Thursday, June 20, 2019

Very Large Raspberry Pi Cluster - Part III

I spent most of today fighting with Fusion 360 so I don't have much progress to report besides a serious complaint about Fusion 360. A new updated was released. If I didn't upgrade I couldn't save. If I upgraded I lost my changes. I had no choice but to upgrade, loose my changes and redo them. Then when I loaded up my models there were errors with unresolved imported components. The error states that if I save my model in this state I will loose my model. Personally I find this unacceptable and while I like Fusion 360, I like the disruption to the CAD world, many of the features, the price is reasonable and the fact that it runs on Mac and Windows, I also find it extremely buggy and a toy. I may be switching back to SolidWorks. Hopefully I get all of this resolved in the next few days and can report on the progress.

Update: After restarting Fusion 360 five times, and reloading the model after closing it with the error saying it will be destroyed, I finally got all the linked models and everything to load. So it was just a lot of ignoring errors and closing and reopening things and much ado about nothing, but extremely worrisome that just an update being pushed could cause such concern.

Wednesday, June 12, 2019

Very Large Raspberry Pi Cluster - Part II

Last week I posted about the very very large Raspberry Pi cluster that I'm building for Code One. Read that post here.

I realized after that post went live that I didn't give any backstory as to what we are actually building. When building something like this it's easy to document the entire process, it just takes 2-3 times as long to build. I figured I'd document the process in a fast and loose to blogs, YouTube and Twitter. So, before we go any further with the status of current progress let's backup.

Last year Stephen Chin and Gerald Venzl came to me with an idea. The conversation went something like this:

Stephen: "Gerald has an idea"
Gerald: "Let's build a HUGE biggest Raspberry Pi cluster for 2019 CodeOne. Like 1000 Raspberry Pis. The developers will love it. We will call it OSCAR!"
Me: "1000 is a lot, but 1024 is a better number"
Gerald, Stephen: "😃"

Back in the lab a few months later Jasper Potts and I did some math about how to pull off a cluster like this and we produced this rendering.


There will be 49 2U racks containing 21 Raspberry Pis (last weeks post was about this).
There will be 22 network switches.
There will be 18 USB power supplies.
There will be one server.
There will be 8 fans. This thing is going to get hot.
There will be 5 six foot server racks.
It will consume 120 amps of power.
It will require a fork lift to move.
It will network boot because can you imagine flashing 1024 SD cards?
In actuality, the server running the entire thing may be more powerful than all those Pis.
All of this barely fits in 5 racks.
This will travel to other Oracle events around the world next year.

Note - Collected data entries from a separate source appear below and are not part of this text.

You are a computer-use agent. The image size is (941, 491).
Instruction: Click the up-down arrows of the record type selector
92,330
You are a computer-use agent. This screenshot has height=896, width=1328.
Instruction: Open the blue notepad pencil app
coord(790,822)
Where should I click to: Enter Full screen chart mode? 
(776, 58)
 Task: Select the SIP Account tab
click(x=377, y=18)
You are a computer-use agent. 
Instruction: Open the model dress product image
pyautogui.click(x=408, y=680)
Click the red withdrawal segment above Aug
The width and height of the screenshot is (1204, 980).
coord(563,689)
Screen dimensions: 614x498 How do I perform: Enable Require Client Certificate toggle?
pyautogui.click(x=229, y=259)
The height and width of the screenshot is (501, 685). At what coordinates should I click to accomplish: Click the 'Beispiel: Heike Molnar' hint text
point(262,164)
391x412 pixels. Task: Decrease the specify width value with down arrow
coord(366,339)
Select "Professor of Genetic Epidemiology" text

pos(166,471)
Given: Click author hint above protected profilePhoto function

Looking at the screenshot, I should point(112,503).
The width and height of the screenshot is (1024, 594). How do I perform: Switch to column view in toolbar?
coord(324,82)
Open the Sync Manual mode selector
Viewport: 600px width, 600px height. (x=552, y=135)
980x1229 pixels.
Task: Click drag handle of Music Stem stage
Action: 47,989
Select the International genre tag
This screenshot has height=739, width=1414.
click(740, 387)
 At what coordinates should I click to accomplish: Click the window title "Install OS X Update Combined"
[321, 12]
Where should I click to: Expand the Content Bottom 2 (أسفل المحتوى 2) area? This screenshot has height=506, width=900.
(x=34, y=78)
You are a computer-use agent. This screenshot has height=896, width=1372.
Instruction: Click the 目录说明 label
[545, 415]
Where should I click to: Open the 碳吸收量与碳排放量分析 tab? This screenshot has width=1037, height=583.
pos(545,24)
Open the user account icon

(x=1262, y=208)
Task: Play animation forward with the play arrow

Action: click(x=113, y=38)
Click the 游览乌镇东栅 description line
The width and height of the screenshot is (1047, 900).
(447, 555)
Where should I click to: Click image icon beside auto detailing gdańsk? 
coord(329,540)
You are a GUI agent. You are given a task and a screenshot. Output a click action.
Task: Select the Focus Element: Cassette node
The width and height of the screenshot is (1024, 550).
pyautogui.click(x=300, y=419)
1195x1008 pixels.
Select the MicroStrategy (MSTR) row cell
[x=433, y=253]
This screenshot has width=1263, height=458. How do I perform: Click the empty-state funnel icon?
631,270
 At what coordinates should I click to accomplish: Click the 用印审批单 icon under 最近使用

WARNING: Actual numbers may vary, but the 1024 is the goal.

Wednesday, June 5, 2019

Very Large Raspberry Pi Cluster - Part I

I am building a very large Raspberry Pi Cluster and I'm going to document the process here. My goal is to post once a week until it's complete and shows up at Oracle Code One in San Francisco  September 2019.  Thus far an unimaginable amount of work has been put into this project to determine if it's even viable. We think it's viable so I'm going to start talking about it. There may be some mistakes. No, there will be some mistakes. Hopefully I won't make too many of them.

For the first taste, here is a rendering of a 2U rack that will hold 20 Raspberry Pi Model 3B+. I've printed out about 50 versions of this and this packs the most in while still allowing heat dissipation and still being serviceable in a standard server rack.



Disclaimer: The Raspberry Pi model is one I found on the Fusion 360 store thing. The rest is rendered by my own mad modeling skills.

Now that I've modeled this up and printed it I'm going back to the drawing board. It takes 14 hours to print the orange part which holds half of the Pi rack using an Ultimaker S5 with a .08mm nozzle 10% infield and .2 layer height. The Pi snaps in nicely but there are too many issues and this part needs to be nearly perfect.